Categories
HTML5 W3C

Annotation

(This document is part of an effort to flesh out use cases for microdata inclusion in HTML5. See the original use case document, and the background material document as well as the email correspondence that best describes this process.)

————–

USE CASE: Allow authors to annotate their documents to highlight the key
parts, e.g. as when a student highlights parts of a printed page, but in a
hypertext-aware fashion.

SCENARIOS:

* Fred writes a page about Napoleon. He can highlight the word Napoleon
in a way that indicates to the reader that that is a person. Fred can
also annotate the page to indicate that Napoleon and France are
related concepts.

—————

Ian has already provided his summary of this use case in the What WG group list. His summary

This use case isn’t altogether clear, but if the target audience of the
annotations is human readers (as opposed to machines and readers using
automated processing tools), then it seems like this is already possible
in a number of ways in HTML5.

In conclusion, this use case doesn’t seem to need any new changes to the
language.

This use case was submitted by Kingsley Idehen, who said considerably more than was entered into the summary user case. Kingsley wrote:

When writing HTML (by hand or indirectly via a program) I want to
isolate at describe what the content is about in terms of people,
places, and other real-world things. I want to isolate “Napoleon” from a
paragraph or heading, and state that the aforementioned entity is: is
of type “Person” and he is associated with another entity “France”.

The use-case above is like taking a highlighter and making notes while
reading about “Napoleon”. This is what we all do when studying, but when
we were kids, we never actually shared that part of our endeavors since
it was typically the route to competitive advantage i.e., being top
student in the class.

What I state above is antithetical to the essence of the World Wide Web,
as vital infrastructure harnessing collective intelligence.

RDFa is about the ability to share what never used to be shared. It
provides a simple HTML friendly mechanism that enables Web Users or
Developers to describe things using the Entity-Attribute-Value approach
(or Subject, Predicate, Object) without the tedium associated with
RDF/XML (one of the other methods of making statements for the
underlying graph model that is RDF).

This use case could have used some more discussion between Ian and Kingsley, because, in my opinion, Ian’s interpretation doesn’t match what Kingsley wrote.

Kingsley wrote about annotating the information within the publication, as one would use a highlighter, but he didn’t mean that this information actually has to be highlighted and made visible to the person reading the text.
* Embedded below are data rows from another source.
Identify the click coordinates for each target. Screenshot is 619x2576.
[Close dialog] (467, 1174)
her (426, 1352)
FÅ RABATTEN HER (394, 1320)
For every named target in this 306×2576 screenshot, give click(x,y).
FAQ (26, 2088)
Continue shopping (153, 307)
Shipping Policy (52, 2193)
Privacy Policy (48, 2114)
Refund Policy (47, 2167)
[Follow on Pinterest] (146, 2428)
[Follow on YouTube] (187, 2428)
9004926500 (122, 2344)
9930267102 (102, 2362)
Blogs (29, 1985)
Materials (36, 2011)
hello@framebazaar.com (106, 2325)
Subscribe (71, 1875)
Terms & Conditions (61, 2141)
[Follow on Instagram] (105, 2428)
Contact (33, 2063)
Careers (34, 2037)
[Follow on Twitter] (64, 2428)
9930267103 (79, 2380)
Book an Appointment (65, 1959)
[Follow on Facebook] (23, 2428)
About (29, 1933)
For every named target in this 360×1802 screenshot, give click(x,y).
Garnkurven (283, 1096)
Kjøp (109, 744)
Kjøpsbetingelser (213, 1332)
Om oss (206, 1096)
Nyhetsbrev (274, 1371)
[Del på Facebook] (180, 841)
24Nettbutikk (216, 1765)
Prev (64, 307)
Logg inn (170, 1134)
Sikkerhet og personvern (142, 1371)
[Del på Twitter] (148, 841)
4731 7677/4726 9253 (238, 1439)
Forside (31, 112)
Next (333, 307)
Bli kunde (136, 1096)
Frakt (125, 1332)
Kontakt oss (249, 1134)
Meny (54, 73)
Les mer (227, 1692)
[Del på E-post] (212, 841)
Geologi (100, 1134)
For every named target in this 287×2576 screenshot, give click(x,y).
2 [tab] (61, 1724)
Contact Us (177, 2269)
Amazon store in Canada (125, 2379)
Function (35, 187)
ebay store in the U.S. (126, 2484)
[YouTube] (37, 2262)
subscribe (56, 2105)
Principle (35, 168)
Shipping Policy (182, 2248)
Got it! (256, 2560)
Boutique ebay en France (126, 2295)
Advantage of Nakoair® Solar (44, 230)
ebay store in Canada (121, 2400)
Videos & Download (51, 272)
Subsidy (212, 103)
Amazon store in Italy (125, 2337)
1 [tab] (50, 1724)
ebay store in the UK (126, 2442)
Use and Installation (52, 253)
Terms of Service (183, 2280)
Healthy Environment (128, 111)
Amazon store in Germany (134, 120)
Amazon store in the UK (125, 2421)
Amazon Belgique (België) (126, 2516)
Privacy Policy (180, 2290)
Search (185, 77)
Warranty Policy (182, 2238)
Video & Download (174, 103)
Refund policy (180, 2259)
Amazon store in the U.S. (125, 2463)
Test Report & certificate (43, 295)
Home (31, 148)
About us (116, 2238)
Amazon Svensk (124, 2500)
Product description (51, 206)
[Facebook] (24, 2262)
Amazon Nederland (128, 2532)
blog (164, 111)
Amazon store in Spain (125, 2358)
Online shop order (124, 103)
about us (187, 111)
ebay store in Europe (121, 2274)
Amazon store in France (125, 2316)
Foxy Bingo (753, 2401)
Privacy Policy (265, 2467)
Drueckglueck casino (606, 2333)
I believe he meant that the annotation would be visible to processes that could then be made available, both to the individual who made the annotation (most likely at a later time, as notes), or perhaps others when aggregated (the latter is my own interpretation).

The question then, is there a mechanism currently in HTML5 where one can annotate the data within a writing, in a non-visible manner, and which one then be used to make an assertion, such as Napoleon is the name of a person, and the person Napoleon is related to another entity, this one named France (which is the name of a country, and so on).

So, let me take another try at this use case:

Within a writing published on the web, I want to add annotation into the text to highlight specific facts, but I don't want such highlighting to distract from the text, so I don't want it to be visible. An example of the type of annotation I may make is to highlight the word "Napoleon" and annotate this word with an assertion that Napoleon is a person, and to add further information, that the person, Napoleon, is related to France (a country).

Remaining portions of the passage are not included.